▶ **TASK INPUTS**:

--- Start ---

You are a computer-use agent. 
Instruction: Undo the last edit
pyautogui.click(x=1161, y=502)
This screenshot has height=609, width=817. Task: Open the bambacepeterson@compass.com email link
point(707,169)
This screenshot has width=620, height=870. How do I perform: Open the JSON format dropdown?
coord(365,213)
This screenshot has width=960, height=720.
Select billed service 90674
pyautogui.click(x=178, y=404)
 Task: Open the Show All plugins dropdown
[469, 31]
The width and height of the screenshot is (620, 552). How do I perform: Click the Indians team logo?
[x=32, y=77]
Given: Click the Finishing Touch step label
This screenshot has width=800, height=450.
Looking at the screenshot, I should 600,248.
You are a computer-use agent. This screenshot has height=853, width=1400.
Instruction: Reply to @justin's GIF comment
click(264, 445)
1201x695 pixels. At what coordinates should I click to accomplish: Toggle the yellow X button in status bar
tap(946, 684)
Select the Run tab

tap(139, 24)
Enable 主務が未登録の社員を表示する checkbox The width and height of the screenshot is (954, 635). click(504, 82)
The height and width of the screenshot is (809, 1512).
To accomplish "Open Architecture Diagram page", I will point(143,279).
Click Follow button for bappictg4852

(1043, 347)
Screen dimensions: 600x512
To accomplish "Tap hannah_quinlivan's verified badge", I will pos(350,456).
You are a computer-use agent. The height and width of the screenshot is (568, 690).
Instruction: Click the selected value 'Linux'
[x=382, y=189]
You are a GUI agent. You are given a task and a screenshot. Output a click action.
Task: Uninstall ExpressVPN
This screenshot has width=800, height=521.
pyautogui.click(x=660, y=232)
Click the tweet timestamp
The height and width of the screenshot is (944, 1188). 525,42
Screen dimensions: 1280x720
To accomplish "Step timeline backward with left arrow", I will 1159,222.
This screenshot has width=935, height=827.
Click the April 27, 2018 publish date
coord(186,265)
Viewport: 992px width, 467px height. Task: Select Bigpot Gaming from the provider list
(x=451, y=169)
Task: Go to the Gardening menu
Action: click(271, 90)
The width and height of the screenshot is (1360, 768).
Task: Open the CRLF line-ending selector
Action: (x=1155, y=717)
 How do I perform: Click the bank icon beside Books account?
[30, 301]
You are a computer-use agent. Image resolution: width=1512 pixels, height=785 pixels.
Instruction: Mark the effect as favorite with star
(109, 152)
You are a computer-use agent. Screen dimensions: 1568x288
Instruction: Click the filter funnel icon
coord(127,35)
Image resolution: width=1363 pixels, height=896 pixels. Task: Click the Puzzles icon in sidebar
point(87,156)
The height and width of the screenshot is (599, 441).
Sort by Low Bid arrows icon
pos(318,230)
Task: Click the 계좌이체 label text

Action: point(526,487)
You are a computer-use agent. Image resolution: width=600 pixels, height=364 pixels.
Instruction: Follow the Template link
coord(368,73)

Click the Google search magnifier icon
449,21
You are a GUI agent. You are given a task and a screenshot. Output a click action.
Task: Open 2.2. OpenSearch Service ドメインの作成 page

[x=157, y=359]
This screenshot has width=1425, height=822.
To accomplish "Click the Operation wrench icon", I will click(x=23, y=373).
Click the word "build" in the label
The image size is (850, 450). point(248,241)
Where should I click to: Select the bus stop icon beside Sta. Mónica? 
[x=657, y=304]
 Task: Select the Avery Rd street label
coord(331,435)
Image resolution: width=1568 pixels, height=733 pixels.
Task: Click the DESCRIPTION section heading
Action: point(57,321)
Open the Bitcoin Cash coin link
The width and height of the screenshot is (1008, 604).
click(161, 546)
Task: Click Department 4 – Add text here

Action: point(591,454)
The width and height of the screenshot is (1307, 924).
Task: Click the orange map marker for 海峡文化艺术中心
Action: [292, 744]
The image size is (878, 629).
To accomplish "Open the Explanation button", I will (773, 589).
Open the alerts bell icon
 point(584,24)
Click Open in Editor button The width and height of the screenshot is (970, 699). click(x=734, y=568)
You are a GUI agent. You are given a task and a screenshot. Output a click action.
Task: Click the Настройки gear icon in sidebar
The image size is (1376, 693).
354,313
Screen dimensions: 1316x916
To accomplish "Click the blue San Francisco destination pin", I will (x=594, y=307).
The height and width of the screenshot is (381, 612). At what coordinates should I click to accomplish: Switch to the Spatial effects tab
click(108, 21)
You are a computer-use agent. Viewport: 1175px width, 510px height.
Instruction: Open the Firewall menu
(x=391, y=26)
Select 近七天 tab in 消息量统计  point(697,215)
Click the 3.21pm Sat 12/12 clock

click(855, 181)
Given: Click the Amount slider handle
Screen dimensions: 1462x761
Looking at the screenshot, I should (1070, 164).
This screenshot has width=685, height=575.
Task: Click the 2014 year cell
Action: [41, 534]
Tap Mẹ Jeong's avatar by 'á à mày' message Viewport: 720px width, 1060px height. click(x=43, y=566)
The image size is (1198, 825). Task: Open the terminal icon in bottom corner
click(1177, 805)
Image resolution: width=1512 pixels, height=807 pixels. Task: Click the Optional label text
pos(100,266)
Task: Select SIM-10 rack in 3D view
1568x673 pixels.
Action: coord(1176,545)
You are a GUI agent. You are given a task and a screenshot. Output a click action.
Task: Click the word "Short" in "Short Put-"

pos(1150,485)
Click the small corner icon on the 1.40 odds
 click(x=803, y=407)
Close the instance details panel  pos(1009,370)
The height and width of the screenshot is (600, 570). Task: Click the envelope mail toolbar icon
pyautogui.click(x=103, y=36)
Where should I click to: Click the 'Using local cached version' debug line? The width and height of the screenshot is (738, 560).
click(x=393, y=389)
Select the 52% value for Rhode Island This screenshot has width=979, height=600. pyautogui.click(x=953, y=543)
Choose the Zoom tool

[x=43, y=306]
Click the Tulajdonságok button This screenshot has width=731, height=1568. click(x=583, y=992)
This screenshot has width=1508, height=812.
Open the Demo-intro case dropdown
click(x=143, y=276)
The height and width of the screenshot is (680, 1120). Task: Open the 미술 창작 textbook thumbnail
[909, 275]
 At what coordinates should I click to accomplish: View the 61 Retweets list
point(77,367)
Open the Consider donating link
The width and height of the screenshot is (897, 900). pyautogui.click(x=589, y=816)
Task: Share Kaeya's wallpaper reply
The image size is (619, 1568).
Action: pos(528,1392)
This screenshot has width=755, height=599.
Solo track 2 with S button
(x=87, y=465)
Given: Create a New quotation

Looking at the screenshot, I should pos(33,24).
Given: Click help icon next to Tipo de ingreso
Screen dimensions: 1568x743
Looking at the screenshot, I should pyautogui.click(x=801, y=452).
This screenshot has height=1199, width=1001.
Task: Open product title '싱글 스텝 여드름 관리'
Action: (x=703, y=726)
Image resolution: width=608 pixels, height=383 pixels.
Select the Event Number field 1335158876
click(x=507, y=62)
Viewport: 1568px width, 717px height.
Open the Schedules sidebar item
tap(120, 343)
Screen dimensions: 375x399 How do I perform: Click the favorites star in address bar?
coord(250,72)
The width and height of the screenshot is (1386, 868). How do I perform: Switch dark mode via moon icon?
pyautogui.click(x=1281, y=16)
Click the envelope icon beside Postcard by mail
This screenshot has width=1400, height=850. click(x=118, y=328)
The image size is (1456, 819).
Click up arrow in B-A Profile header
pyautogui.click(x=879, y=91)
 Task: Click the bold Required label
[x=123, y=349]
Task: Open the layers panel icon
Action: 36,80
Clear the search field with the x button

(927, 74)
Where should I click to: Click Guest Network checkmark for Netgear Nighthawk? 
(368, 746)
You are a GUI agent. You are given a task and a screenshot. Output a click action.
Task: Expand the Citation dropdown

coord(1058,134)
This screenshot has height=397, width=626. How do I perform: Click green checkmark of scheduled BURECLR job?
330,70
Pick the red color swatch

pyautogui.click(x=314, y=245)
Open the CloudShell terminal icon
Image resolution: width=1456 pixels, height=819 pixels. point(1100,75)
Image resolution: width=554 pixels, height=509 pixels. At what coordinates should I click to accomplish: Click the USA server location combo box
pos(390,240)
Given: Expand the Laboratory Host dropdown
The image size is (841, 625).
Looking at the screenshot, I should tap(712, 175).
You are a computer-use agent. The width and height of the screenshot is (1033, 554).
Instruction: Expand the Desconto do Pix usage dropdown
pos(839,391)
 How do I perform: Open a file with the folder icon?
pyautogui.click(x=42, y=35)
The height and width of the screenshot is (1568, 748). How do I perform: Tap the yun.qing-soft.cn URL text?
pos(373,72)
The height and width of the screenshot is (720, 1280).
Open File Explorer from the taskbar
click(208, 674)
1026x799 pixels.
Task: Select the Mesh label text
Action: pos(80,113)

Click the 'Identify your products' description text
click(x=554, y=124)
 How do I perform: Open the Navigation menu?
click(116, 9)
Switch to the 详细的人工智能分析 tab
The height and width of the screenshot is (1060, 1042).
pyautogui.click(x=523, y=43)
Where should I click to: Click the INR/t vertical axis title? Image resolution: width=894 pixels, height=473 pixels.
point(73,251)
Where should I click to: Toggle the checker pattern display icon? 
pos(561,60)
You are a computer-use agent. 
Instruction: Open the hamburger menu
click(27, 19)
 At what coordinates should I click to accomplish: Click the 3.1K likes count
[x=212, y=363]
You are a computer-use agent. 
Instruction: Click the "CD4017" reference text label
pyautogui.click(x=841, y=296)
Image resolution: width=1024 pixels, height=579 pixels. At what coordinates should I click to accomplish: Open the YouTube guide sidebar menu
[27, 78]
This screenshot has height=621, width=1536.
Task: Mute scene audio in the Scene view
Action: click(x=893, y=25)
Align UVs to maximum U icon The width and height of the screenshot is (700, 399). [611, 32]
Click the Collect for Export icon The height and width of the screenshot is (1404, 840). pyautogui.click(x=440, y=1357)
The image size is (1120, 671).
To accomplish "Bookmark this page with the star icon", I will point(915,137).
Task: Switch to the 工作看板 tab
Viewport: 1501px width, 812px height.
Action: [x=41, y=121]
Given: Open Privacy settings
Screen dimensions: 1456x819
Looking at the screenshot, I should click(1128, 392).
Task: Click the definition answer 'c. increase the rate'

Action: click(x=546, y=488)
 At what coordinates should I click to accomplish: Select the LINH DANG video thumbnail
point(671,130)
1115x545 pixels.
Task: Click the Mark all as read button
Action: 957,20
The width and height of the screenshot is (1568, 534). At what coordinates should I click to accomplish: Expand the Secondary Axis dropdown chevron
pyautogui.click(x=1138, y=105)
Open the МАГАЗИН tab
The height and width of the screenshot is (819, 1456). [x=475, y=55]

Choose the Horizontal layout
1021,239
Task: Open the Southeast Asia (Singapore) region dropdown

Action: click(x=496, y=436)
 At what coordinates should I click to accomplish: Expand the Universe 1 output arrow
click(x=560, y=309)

--- End ---

▶ **WHAT IS BEING ASKED**: Show every line of the items above that contains the word "menu", matching case exactly.

▶ **SOLUTION FOR THIS TASK**:
Task: Go to the Gardening menu
Instruction: Open the Firewall menu
 How do I perform: Open the Navigation menu?
Instruction: Open the hamburger menu
Image resolution: width=1024 pixels, height=579 pixels. At what coordinates should I click to accomplish: Open the YouTube guide sidebar menu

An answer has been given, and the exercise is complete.